Recently I’ve been move or less living by the philosophy ¿por qué no? (why not?), which is great and as those of you who’ve spoken with me recently know I’ve been pretty busy as I suppose is what happens when you force yourself to look for a good reason not to do something, rather than focusing on why you should.
On the other hand, I thought I’d pretty much found my limit a few weeks ago when I was in London. Gary went skydiving while I was there and came back saying exactly the same things everyone else I know who’s been skydiving for the first time says – that it’s fantastic and they’re saving up to get their jump license. He was talking about organising a group jump (I don’t think it actually involves jumping together) with other titan-ers, and when I was truly honest with myself I said I wouldn’t go. Heights don’t scare me so much, going down from said heights – be it an aeroplane skydiving, a bridge bungy jumping, or even a 10 metre tower abseiling – scares the bejesus out of me, which was a good enough reason why not.

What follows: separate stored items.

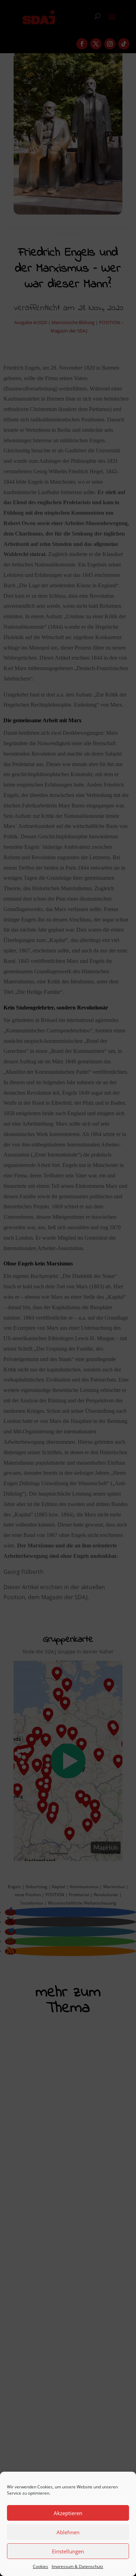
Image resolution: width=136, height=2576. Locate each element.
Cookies (40, 2566)
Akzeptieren (68, 2513)
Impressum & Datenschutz (77, 2566)
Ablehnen (68, 2532)
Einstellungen (68, 2551)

Then last night I saw the video below. I watched it and thought yes, as the link had so boldly claimed, this may be the best video on all of facebook, but that was all. Then this morning as I was fetching my book out of my bag to read as I waited for the train at Gràcia station it all of a sudden hit me – I desperately want to base jump in a wing suit, I realised that this goal negated my reason of being scared enough to wet myself at the idea of jumping out of an aeroplane. I have to try that, even if it means (as it surely, and sensibly will) that I first have to go skydiving. I no longer have a good enough reason ¿por qué no?